Fiscal Note: Available.

Effective Date of Substitute Bill: The bill takes effect 90 days after adjournment of the session in which the bill is passed.

Staff Summary of Public Testimony:

(In support) The bill helps the viability of adult family homes and keeps them as a robust alternative for the services that individuals will need. Adult family homes manage the highest acuity residents of any home- and community-based setting. Adult family homes have been identified as a primary need in the long-term care system. These are moderate changes that will clarify rules, protect residents, and encourage providers to continue services. Current regulations do not specify what services a nonresident may receive at an adult family home. The reduction in fees would not reduce the qualifications of the provider. The capital add-on rate will allow providers more flexibility in accepting Medicaid funding for residents and increase opportunities for aging in place.

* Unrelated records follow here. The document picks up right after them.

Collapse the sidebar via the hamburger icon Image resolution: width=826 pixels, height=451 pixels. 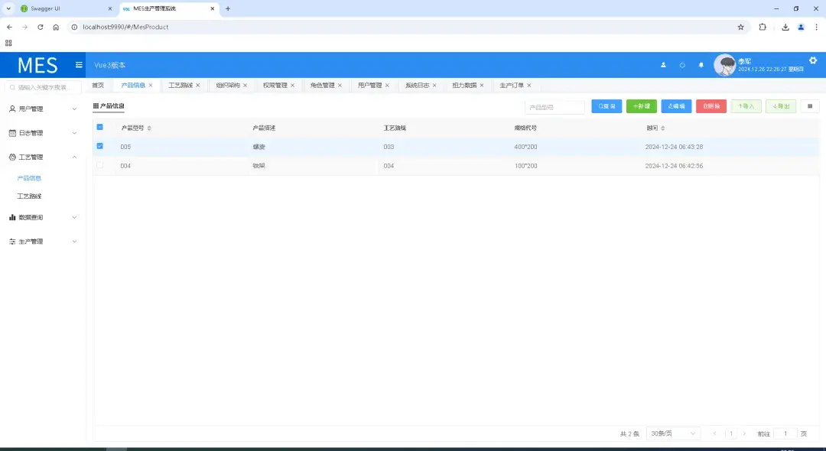tap(79, 65)
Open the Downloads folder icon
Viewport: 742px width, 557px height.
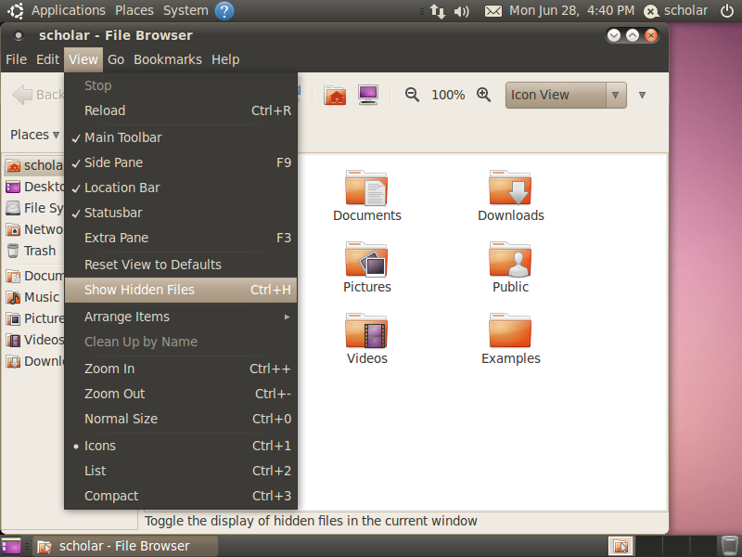pos(510,188)
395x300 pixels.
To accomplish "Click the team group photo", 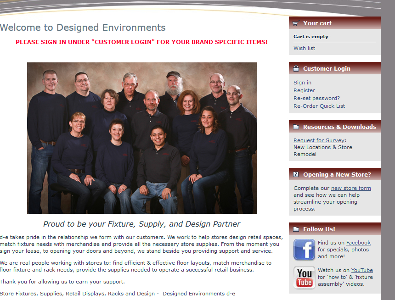I will (x=142, y=138).
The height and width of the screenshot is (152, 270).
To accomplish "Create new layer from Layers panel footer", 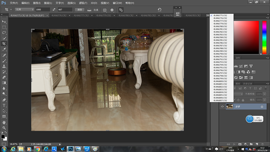I will click(257, 144).
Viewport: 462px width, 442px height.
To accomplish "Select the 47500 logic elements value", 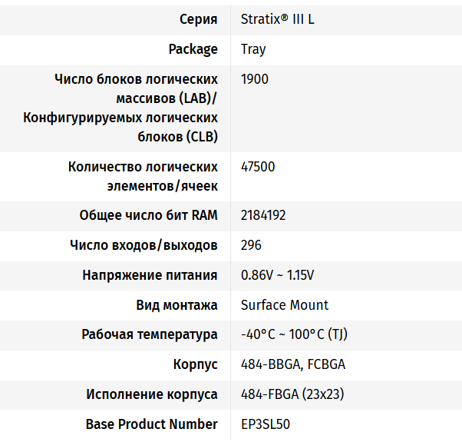I will click(258, 167).
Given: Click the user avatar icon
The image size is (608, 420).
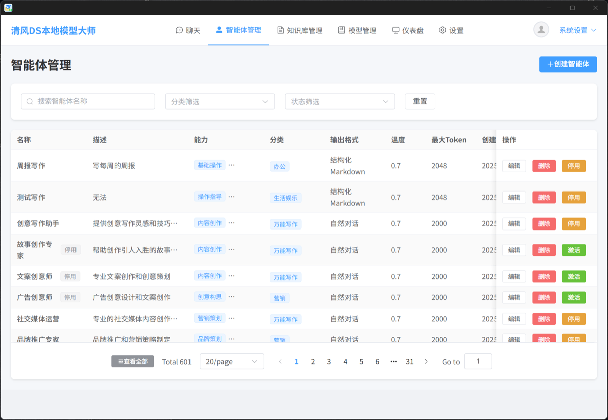Looking at the screenshot, I should pyautogui.click(x=541, y=30).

(With concerns) This bill adds a lot of services and service coordination to adult family homes which usually only have one or two care providers at a time. If the staffing is not appropriate, this could impact the care for the residents. The waiver of fees is good policy, and there could be an amendment to waive timeframes for initial provider training. The state needs to think creatively about the role of all of its long-term care providers, including adult family homes. There are problems with the lack of protections for non-residents of adult family homes.

(Opposed) There is a lack of effective consumer protection in this bill by having unlicensed units within licensed settings. The licensed providers are only accountable for the licensed units. The notice to nonresidents is not clearly understandable and should be on standardized forms. Nonresidents should have notice of what rights they do have. This bill will lead to the emergence of an underclass within the same care setting.

Persons Testifying: (In support) Representative Tharinger, prime sponsor; and John Ficker, Washington State Residential Care Council.

(With concerns) Bill Moss, Department of Social and Health Services; and Jerry Reilly, Washington Long Term Care Ombudsman Program.

(Opposed) Liz Tidyman.

Persons Signed In To Testify But Not Testifying: None.